Twinny
If you’ve ever wished your coding assistant could do more than autocomplete a few lines, Twinny might be worth a look. It’s a free extension for Visual Studio Code that brings AI into your workspace in a way that feels practical and grounded. You’re not getting a flashy chatbot or a cluttered sidebar – you’re getting a set of tools that quietly help you write, refactor, and understand your code without breaking your flow.
I started using Twinny while working on a TypeScript project that had grown a bit chaotic. I wasn’t looking for a full rewrite – just something to help me clean up functions, write better commit messages, and maybe explain a few confusing pieces of logic. Twinny fit right in. It offers fill-in-the-middle completions, which means it doesn’t just guess what comes next – it can help you rewrite the middle of a function or restructure a block of code without starting over. That’s a small shift, but it makes a big difference when you’re trying to preserve context.
One of the standout features is the chat sidebar. You can highlight a section of code and ask questions like “What does this do?” or “Can you write a test for this?” and get answers that are actually relevant. I used it to refactor a few utility functions and got suggestions that were clear, readable, and easy to implement. It’s not trying to be clever – it’s just trying to help you write better code.
Twinny supports a bunch of different AI providers, including OpenAI, Anthropic, Groq, and Deepseek. You can even run it locally with an Ollama-compatible API if you want to keep things offline. I tested it with GPT-4 and Claude, and the results were solid across both. The extension lets you switch providers easily, so you’re not locked into one model or setup.

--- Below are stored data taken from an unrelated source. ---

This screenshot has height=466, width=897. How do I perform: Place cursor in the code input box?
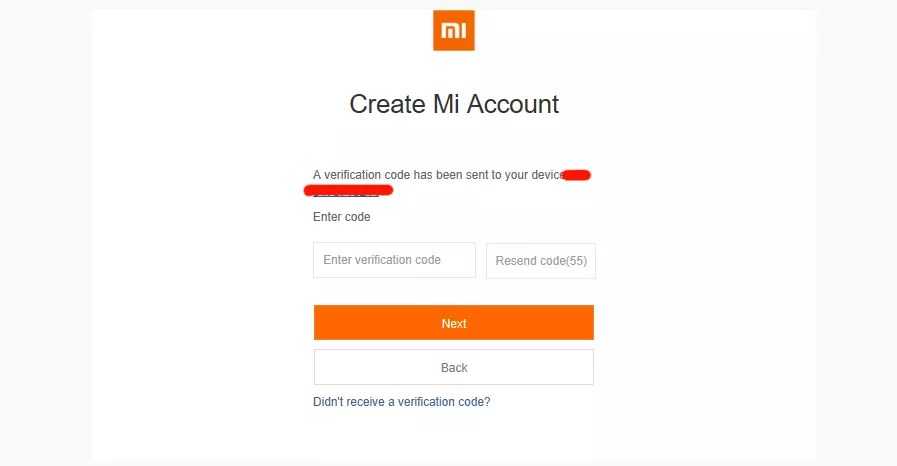(394, 260)
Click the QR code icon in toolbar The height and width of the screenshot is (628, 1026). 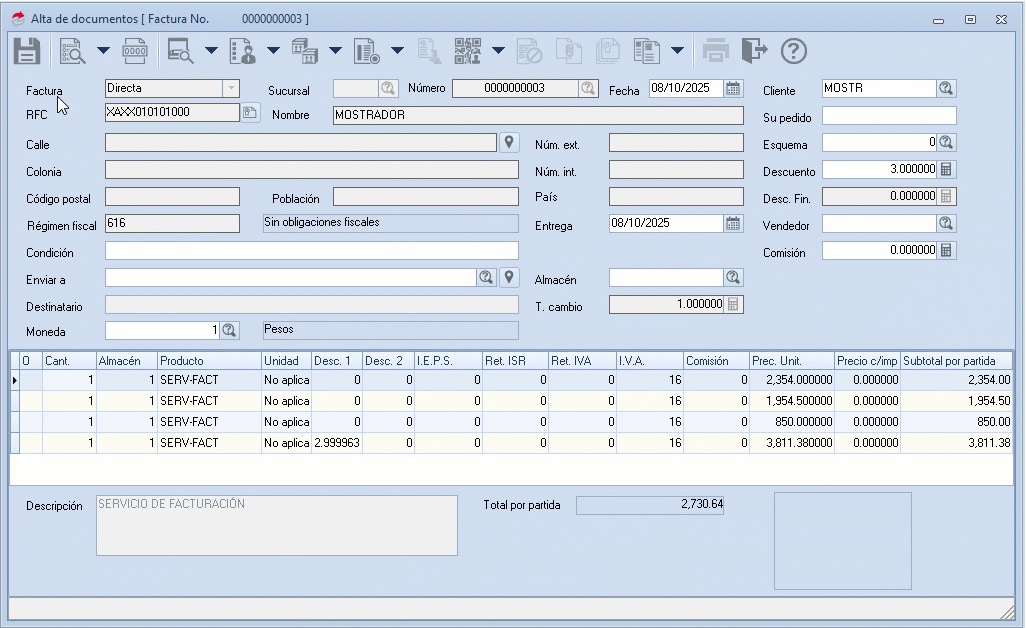click(467, 51)
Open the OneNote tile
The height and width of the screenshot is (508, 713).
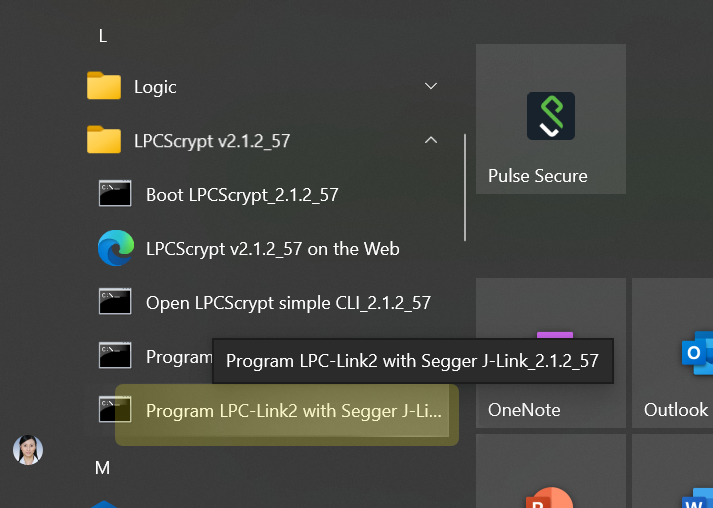click(551, 353)
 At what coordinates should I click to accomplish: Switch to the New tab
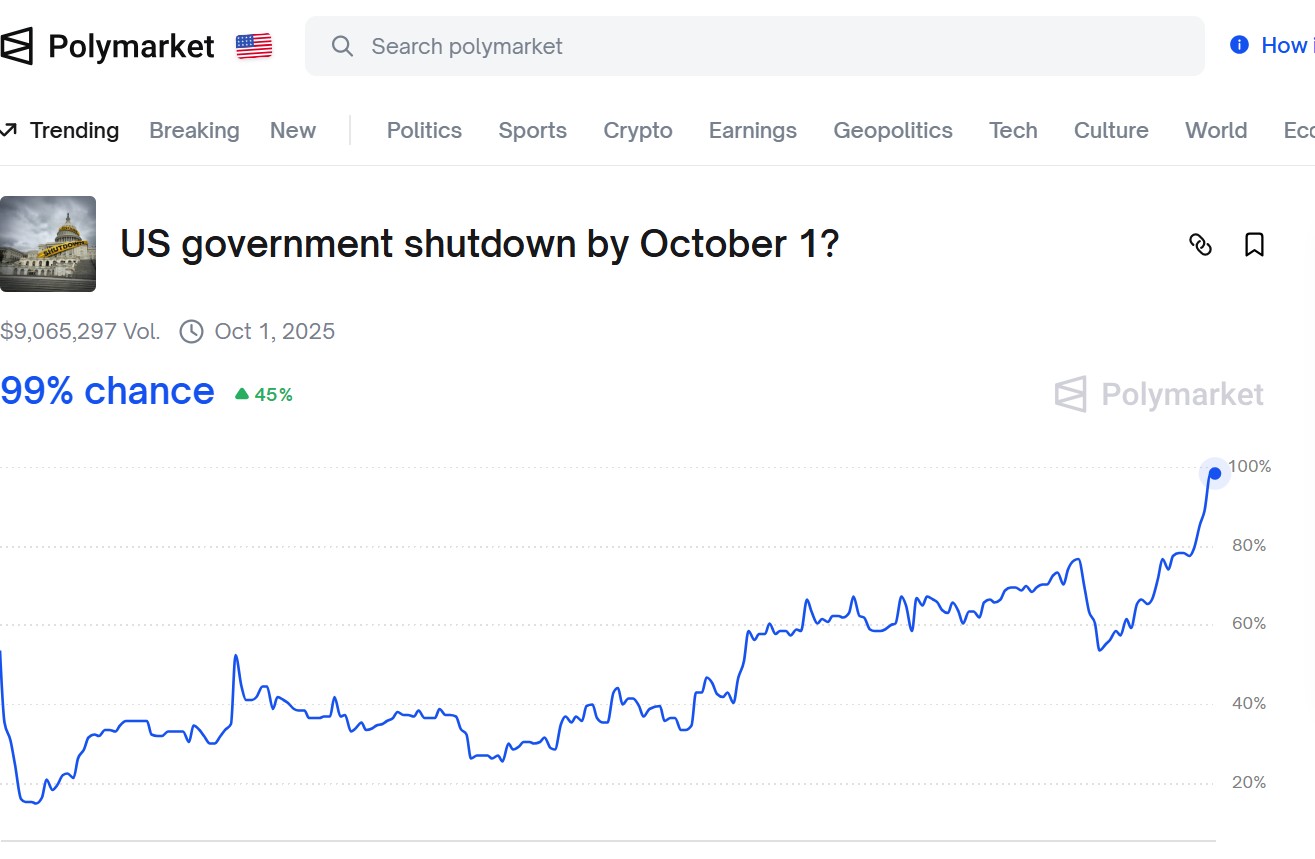pyautogui.click(x=293, y=130)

There’s also a feature called workspace embeddings, which helps Twinny understand your project as a whole. Instead of treating each file like an isolated snippet, it builds a kind of mental map of your codebase. That means the suggestions you get are more context-aware and less generic. I noticed this when I asked it to generate a new component based on existing patterns – it picked up on naming conventions and structure without needing a full explanation.

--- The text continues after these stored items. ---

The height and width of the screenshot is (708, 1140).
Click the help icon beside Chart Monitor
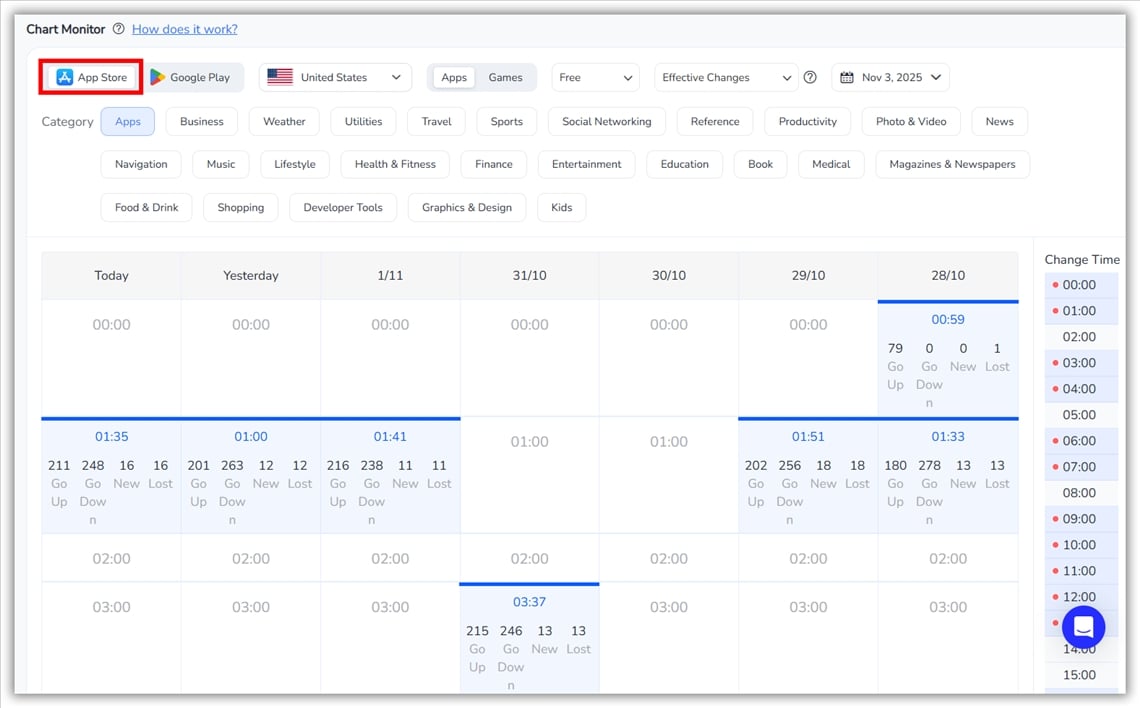click(118, 29)
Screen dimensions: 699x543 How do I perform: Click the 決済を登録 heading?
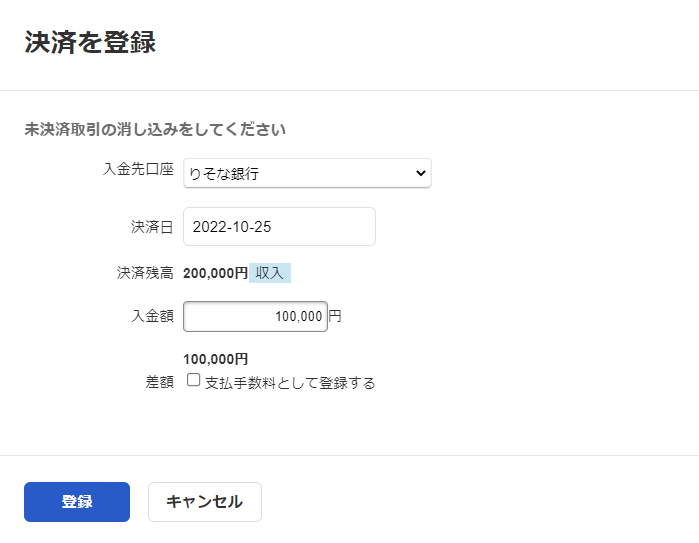pos(90,42)
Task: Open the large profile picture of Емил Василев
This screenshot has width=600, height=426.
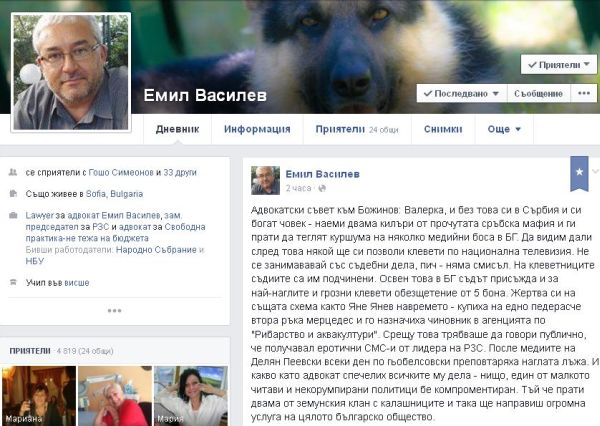Action: (x=71, y=72)
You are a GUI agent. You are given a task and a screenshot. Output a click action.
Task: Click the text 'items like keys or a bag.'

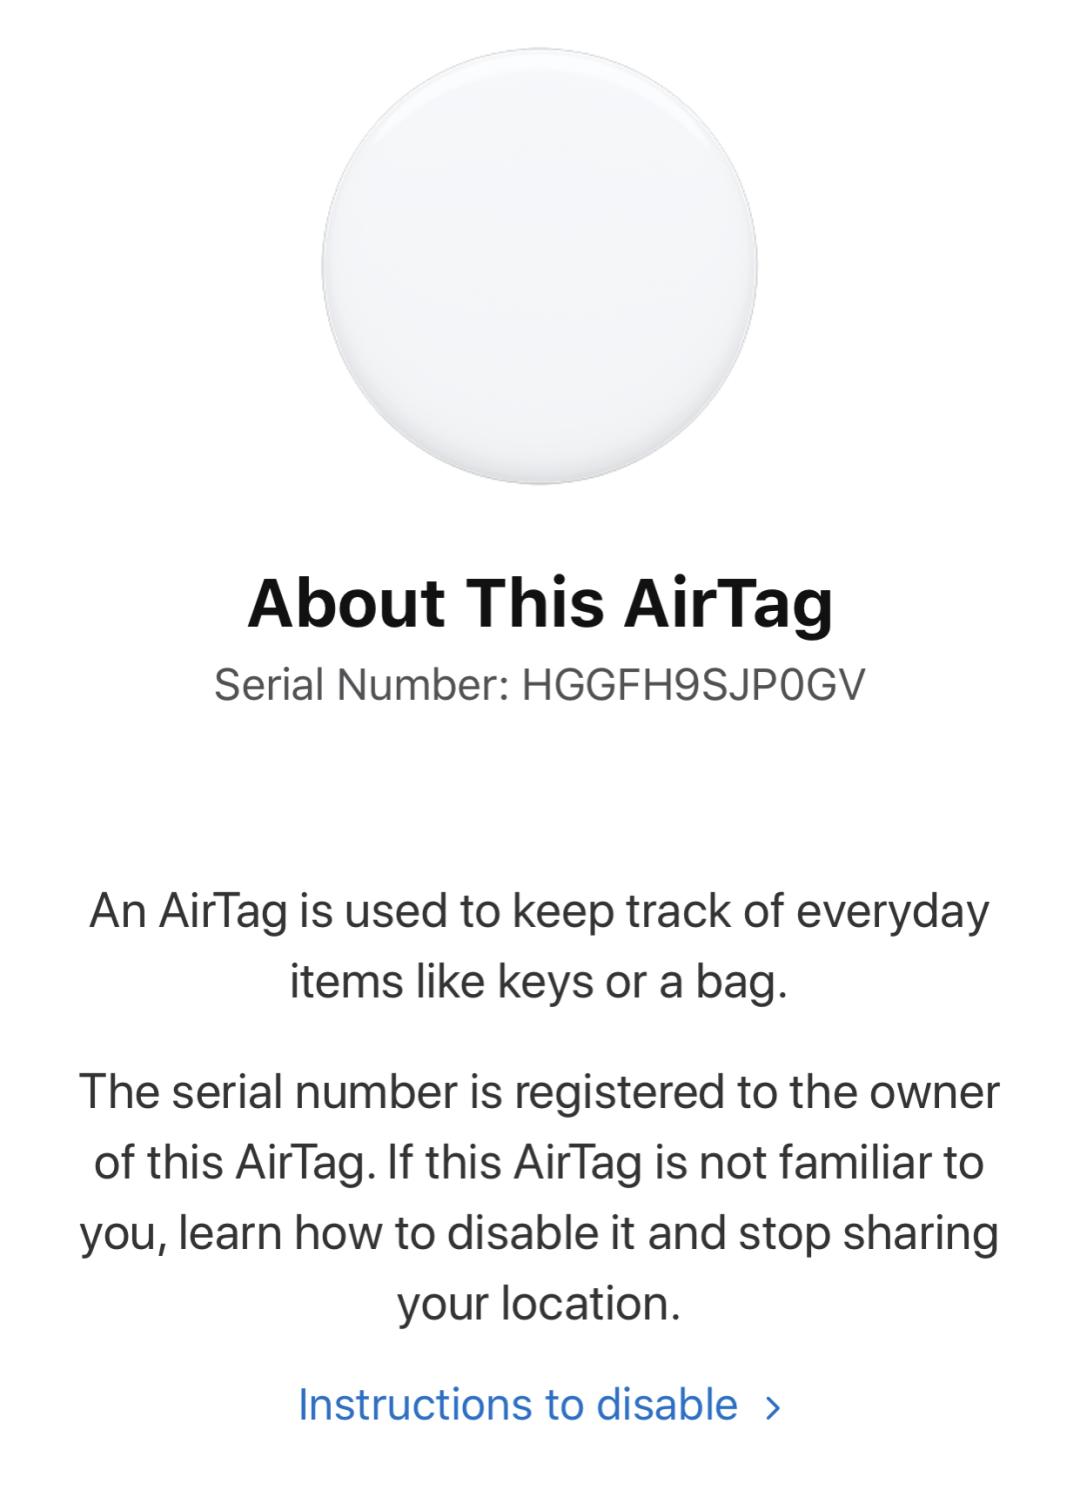pos(539,982)
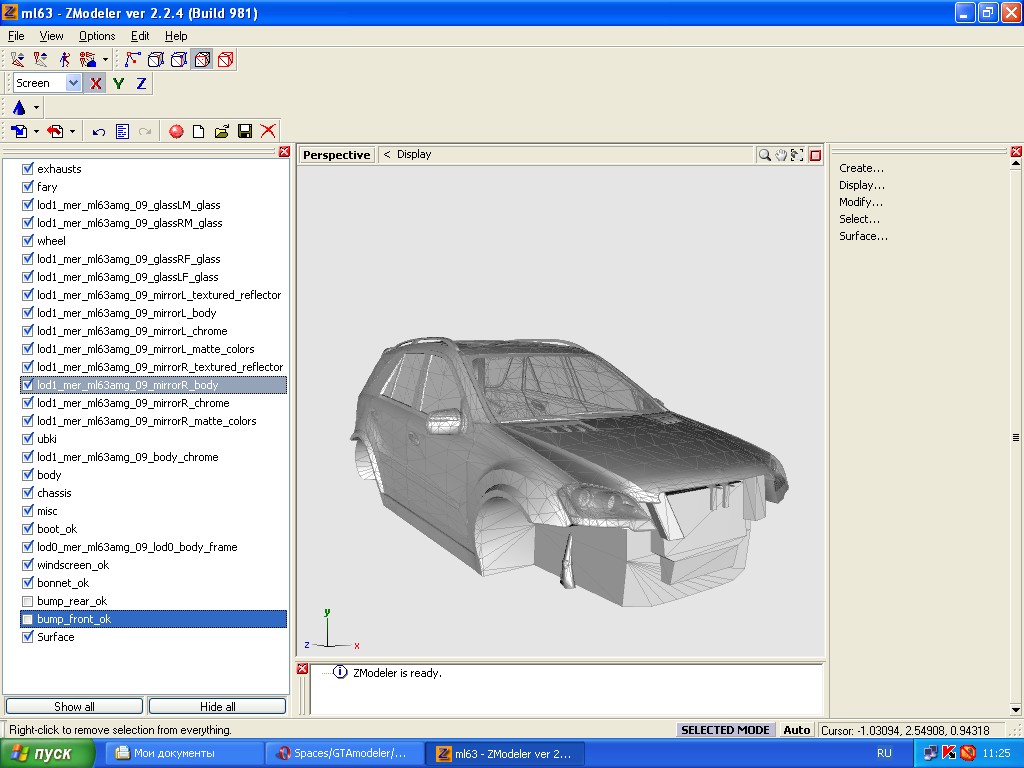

Another thing I liked was the side-by-side diff view. When Twinny suggests a change, you can see the original and the proposed version next to each other. It’s a small detail, but it makes it easier to decide whether to accept the change or tweak it. You can also copy solution blocks directly, open them in a new file, or apply them inline.
Twinny doesn’t try to be everything. It’s focused on making your coding experience smoother, whether you’re debugging, writing tests, or just trying to understand a legacy file. It’s open-source, easy to install, and doesn’t get in your way. It’s one of those tools that quietly earns its place without demanding attention.